I woke up at 6 AM to get ready and head over to Startup School. It was further away than I thought, and the Google map just showed the driving route, and without knowing where fences/etc… were on campus, I chickened out and took a cab to the building that Startup School was in. I ended up there a little early, around 7:40, but met up with some Seattle folks who were also there. Notably, Mr. Tom Music, the creator of Haikoo.org, a collaborative haiku site. Tom is a great guy, and while I totally envy his name, it’s impossible to hate him:) We talked and milled around with some other folks until they finally let us into the auditorium around 8:45.
I sat down and pulled out my laptop. Sometime between when I packed it up that morning after checking my e-mail and looking at Google Maps, the screen had decided to die. I strongly suspect it is a bad logic board, as Russell had the same issue. Worst. Possible. Timing. There I was, at this big tech conference, with a useless laptop. Of course I hadn’t brought any paper to take notes on, so I was out of luck.
The talks themselves were great! Really amazing. People covered many facets of the tech startup world from law, to investment/VCs, to raw tech, to business plans, etc…
You can watch the talks here:
And I strongly recommend spending the time. There are great chunks of information in there, and they’re all pretty good speakers.
My personal favorite talks were Paul Graham, Jack Sheridan, and DHH. While I don’t use Rails, and am pretty far from a DHH worshipper, I have to say that I LOVED his talk. It stood in stark contrast to the rest of the talks which were often focused on the increasing common approach of building a company/site with the sole goal of being acquired. Sure, an M&A event is great, but it’s also really unlikely. The road there, if you take outside investment, can be stressful and partially out of your control (for better or worse). And if you miss, you have nothing. Personally I really prefer the approach of having a viable business plan and revenue model for your business. If you do get acquired down the road, great, but if not, you’re still making money. Maybe it stays your passion, or maybe it becomes a solid revenue stream freeing you to explore what you really want (as Tim Ferriss discusses), or maybe it dies, but regardless, you’ll come out in the black and having learned a lot.
There’s lots more I could say about the talks, but it’s probably best if you just watch them for yourself. I’ll probably bring up my thoughts and reactions to them in later postings here.
After the talks were over, Tom Music, Alex Barbara, and I walked back to the Westin. I rested for about 30 minutes, and then the three of us walked to the Super Happy Dev House event that night. I really mourned my useless laptop at this point. It was rough not being able to use it for notes and the like during the talks, but to be in a building filled with people hacking away on their projects and having no computer was rough.

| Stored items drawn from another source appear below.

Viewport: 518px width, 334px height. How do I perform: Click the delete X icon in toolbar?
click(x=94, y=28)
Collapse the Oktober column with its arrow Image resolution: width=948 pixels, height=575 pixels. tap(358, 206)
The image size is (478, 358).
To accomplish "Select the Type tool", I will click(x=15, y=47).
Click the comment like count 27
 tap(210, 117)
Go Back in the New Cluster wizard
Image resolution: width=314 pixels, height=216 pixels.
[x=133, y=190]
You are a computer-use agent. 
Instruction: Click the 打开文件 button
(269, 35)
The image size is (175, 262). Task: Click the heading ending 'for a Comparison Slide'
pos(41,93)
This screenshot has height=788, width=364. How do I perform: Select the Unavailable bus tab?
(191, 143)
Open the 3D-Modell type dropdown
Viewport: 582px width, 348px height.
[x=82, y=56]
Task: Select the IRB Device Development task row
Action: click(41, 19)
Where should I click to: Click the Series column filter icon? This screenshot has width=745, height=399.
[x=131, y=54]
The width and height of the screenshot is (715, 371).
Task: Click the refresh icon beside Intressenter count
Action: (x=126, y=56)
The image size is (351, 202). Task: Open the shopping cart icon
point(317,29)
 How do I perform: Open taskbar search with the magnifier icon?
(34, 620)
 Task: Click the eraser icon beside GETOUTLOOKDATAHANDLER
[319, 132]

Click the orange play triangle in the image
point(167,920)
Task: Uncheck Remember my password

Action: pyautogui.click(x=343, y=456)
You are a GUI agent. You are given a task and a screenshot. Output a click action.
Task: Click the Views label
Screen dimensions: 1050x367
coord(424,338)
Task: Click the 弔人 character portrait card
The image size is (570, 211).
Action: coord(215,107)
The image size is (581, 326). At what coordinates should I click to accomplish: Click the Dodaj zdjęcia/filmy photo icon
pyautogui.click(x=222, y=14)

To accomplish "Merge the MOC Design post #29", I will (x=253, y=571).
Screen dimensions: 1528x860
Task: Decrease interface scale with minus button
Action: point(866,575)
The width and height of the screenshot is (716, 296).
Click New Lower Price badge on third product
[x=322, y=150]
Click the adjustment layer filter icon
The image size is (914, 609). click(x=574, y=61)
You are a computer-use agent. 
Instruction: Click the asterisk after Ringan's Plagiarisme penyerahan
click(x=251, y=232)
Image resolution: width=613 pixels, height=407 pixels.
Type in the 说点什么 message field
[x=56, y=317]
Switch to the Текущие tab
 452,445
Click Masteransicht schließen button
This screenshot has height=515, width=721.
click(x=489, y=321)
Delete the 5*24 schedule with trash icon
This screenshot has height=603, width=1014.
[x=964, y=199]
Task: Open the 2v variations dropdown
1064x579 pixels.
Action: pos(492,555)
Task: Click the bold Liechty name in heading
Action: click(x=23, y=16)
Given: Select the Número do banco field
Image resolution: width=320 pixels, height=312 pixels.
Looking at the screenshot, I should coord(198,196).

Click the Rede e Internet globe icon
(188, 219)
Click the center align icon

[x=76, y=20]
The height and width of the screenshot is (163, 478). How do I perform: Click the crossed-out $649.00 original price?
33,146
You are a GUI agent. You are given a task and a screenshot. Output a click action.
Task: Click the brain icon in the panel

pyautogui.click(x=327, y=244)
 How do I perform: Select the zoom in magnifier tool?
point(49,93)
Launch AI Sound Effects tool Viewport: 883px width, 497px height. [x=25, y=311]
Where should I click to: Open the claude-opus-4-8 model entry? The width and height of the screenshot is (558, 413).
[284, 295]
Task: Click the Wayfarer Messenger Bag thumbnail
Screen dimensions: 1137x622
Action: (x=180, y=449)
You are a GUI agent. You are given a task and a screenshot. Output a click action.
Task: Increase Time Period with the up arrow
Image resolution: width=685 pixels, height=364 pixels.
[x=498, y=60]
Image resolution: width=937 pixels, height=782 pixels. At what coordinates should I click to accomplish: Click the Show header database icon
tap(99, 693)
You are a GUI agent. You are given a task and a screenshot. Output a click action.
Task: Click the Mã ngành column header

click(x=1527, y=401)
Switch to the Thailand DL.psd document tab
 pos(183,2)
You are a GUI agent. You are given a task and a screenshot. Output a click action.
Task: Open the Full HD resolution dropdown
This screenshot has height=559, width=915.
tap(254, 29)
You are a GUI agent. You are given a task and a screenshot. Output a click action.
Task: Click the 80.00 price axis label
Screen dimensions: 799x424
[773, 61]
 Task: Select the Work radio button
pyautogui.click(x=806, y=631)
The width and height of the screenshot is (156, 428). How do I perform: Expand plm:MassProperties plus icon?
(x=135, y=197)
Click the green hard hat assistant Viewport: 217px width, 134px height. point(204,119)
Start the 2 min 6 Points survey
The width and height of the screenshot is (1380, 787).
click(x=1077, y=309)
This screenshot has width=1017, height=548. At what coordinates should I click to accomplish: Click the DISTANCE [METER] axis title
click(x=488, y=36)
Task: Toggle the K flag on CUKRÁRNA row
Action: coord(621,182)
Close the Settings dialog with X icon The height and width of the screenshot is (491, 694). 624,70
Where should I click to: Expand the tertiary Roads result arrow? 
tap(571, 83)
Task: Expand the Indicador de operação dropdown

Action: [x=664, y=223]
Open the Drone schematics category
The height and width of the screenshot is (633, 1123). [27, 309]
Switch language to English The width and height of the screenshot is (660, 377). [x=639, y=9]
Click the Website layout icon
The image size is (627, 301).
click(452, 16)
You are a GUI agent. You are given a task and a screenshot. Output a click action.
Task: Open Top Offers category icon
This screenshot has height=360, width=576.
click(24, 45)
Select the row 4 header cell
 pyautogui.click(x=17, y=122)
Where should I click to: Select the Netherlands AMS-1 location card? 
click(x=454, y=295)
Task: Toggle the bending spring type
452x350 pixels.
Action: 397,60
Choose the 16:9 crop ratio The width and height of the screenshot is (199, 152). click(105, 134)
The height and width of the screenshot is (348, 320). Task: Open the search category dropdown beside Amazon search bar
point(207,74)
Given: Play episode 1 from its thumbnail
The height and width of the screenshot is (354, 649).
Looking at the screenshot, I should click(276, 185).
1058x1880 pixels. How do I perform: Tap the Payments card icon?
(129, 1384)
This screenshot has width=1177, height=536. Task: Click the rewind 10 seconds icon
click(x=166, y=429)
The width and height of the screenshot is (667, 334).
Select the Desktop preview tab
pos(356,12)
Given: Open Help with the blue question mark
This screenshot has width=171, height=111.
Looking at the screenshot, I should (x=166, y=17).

I did talk with some new folks, which was great, and I saw the OLPC XO laptop in person for the first time which was pretty cool. Eventually nine of us walked up the street and got some great Thai food. Afterward some headed to a RoR meetup, others went back to the SHDH, and I headed back to the hotel. I crashed around 11 PM.
— Sunday —-
I woke up at 6 AM, again, packed, checked out, and was driven back up to SFO. Virgin America was great again on the way home. I was driven home, unpacked, drove over to Russell’s to borrow his extra laptop to use for work, and spent the rest of the day doing post-trip stuff (laundry, moving stuff over to the loaner laptop, etc…).
All in all it was great trip, and even with the laptop issues it was really valuable and I learned a ton. I also met a lot of new people who are all smart, motivated, tech focused, and good people.